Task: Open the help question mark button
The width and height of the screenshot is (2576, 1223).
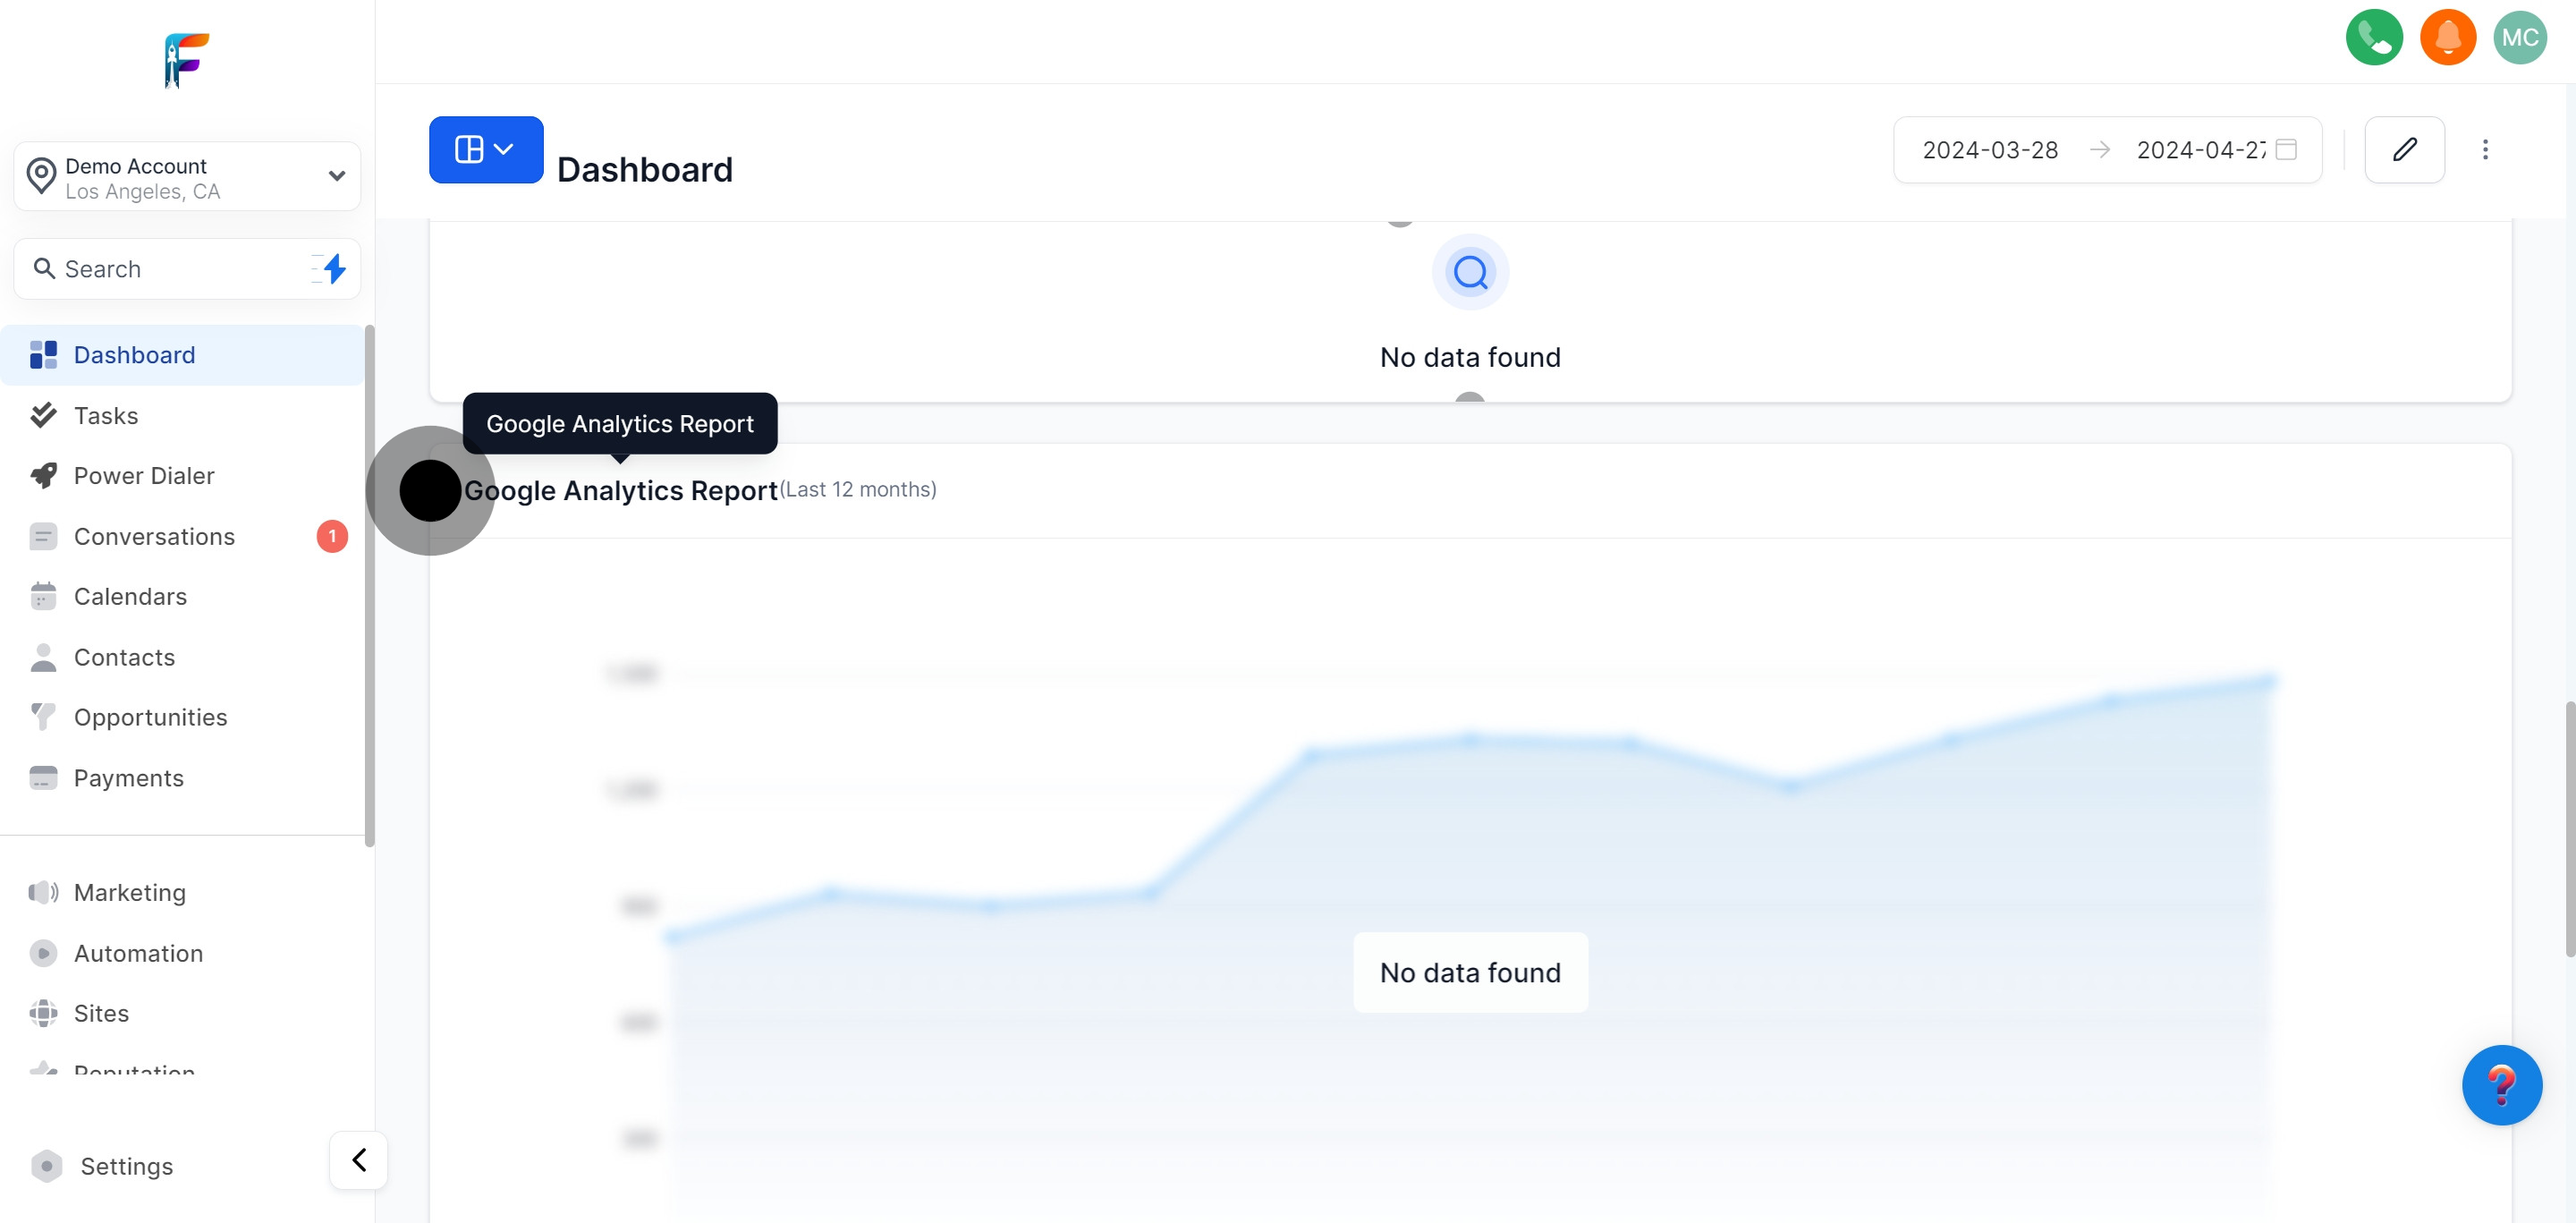Action: point(2503,1085)
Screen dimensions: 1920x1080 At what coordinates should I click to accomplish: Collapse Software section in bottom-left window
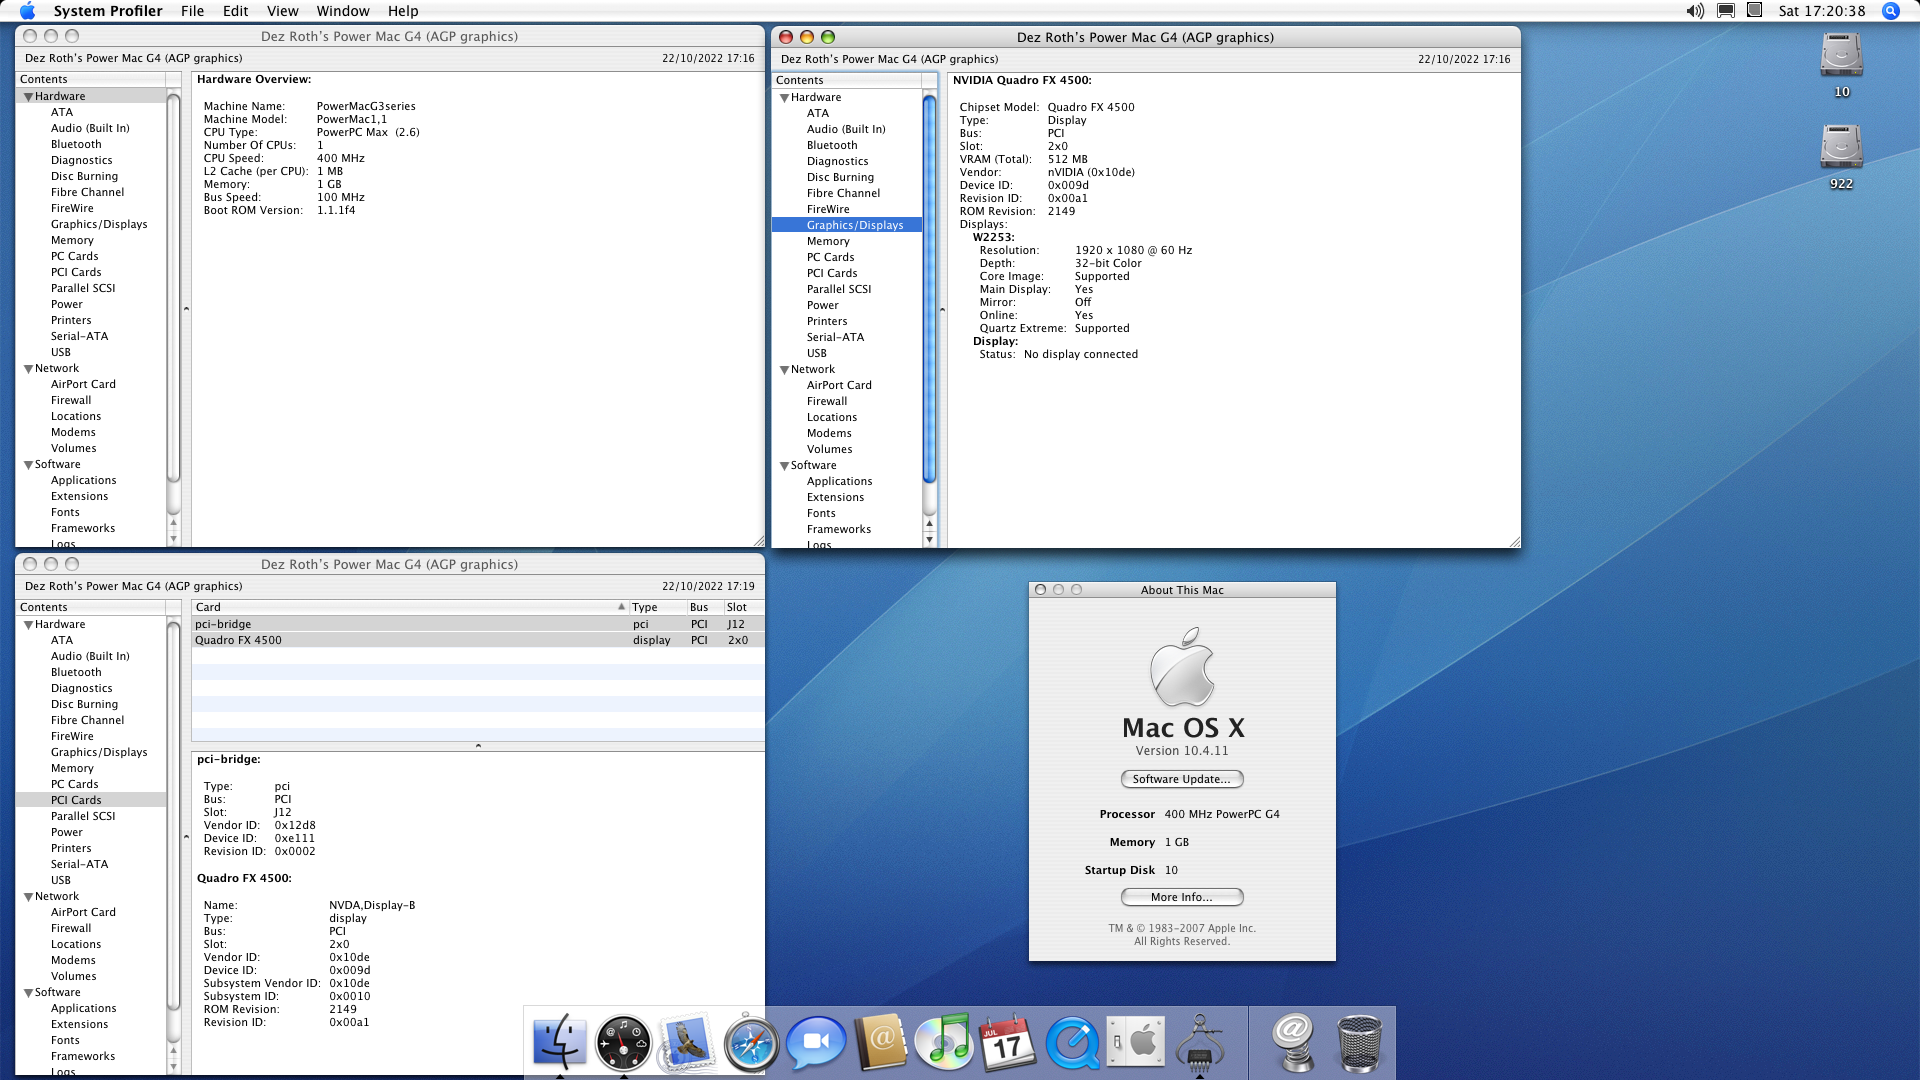[x=29, y=993]
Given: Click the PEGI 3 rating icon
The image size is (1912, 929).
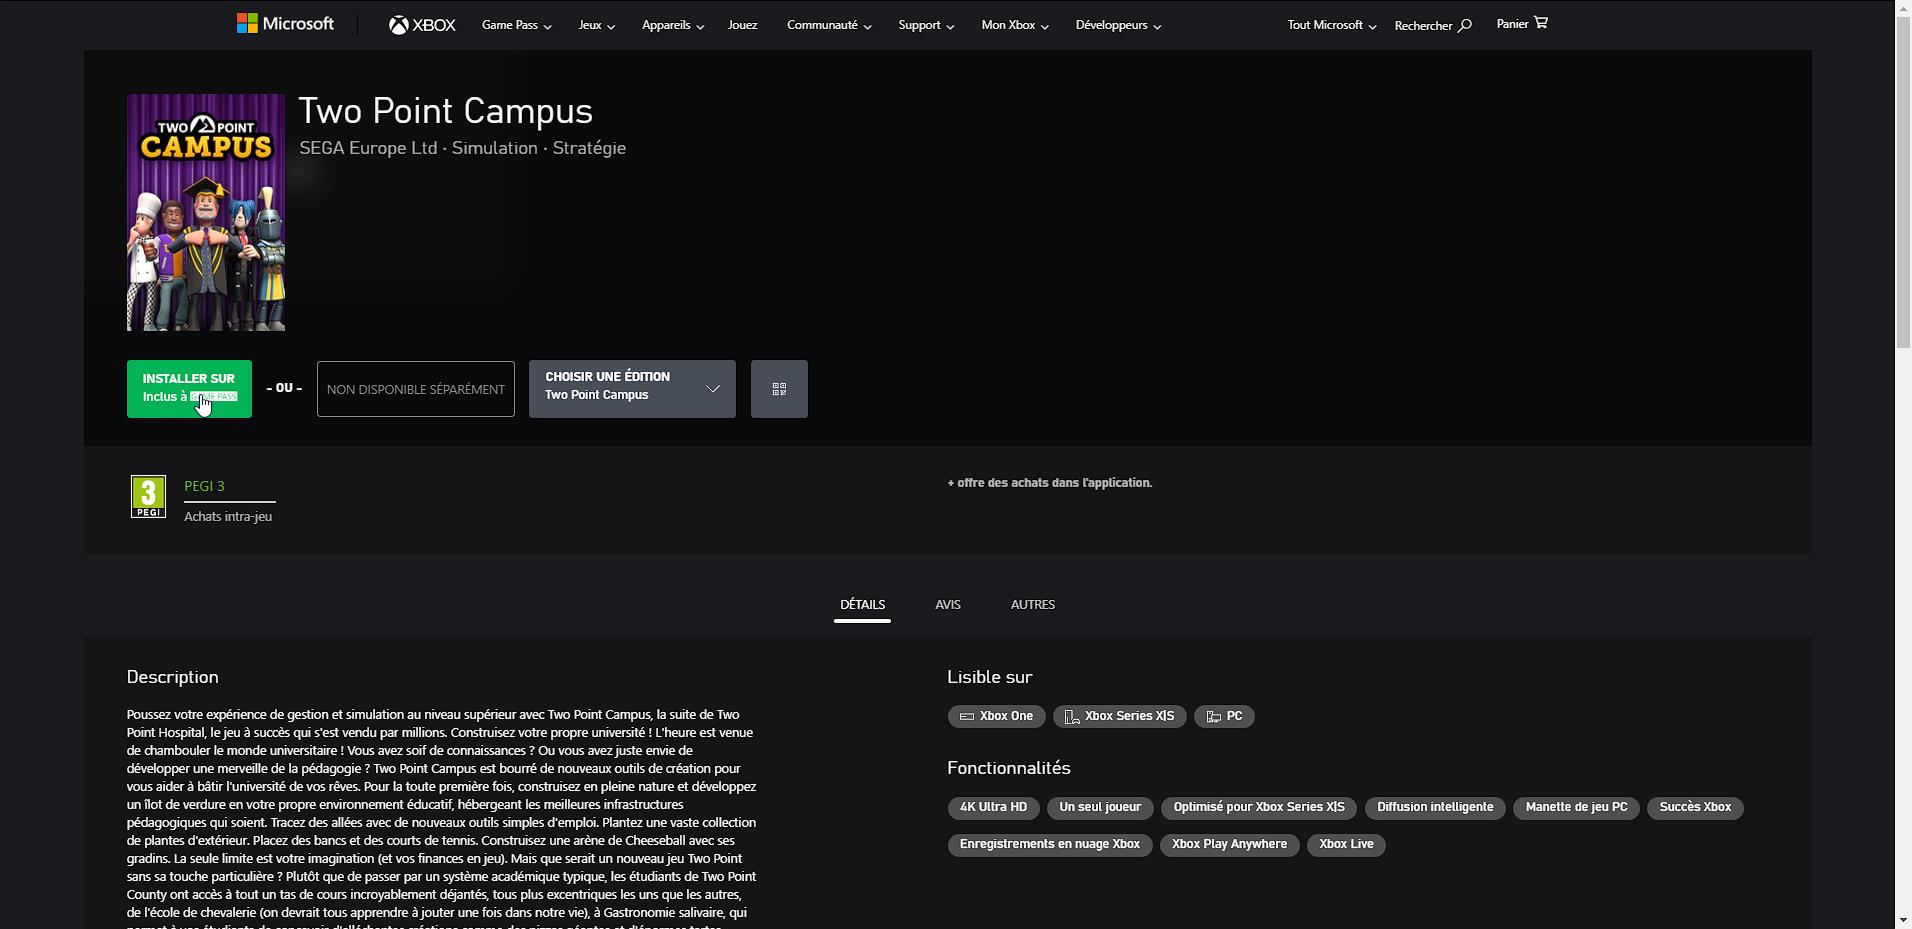Looking at the screenshot, I should 147,496.
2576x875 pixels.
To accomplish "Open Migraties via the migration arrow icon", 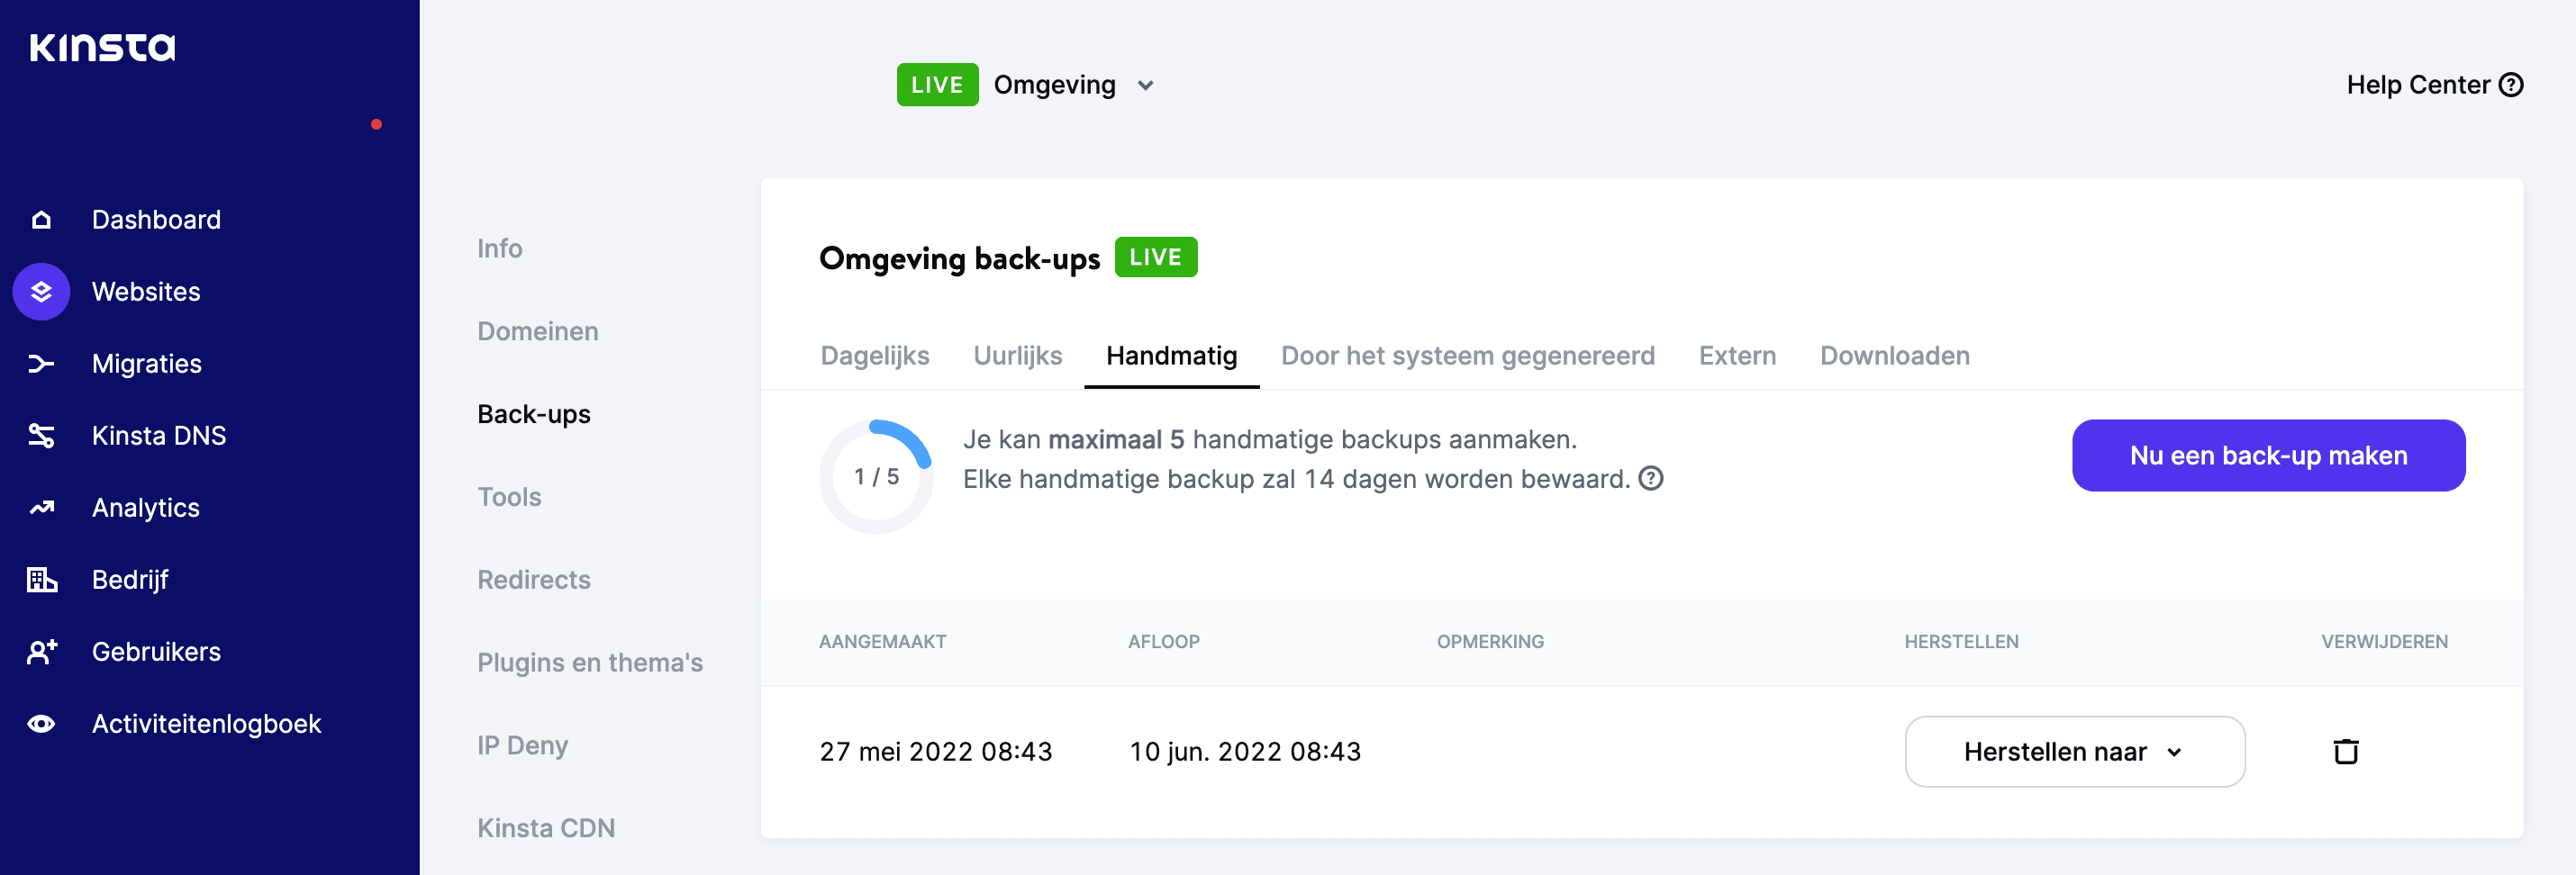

◇ ◇ ◇ ◇ ◇

In the listing above, retype exactly, and only, the lines from the one containing "Given: Click the PEGI 3 rating icon" through the last line, both included. Omit the pictures.

Given: Click the PEGI 3 rating icon
The image size is (1912, 929).
Looking at the screenshot, I should 147,496.
2576x875 pixels.
To accomplish "Open Migraties via the migration arrow icon", 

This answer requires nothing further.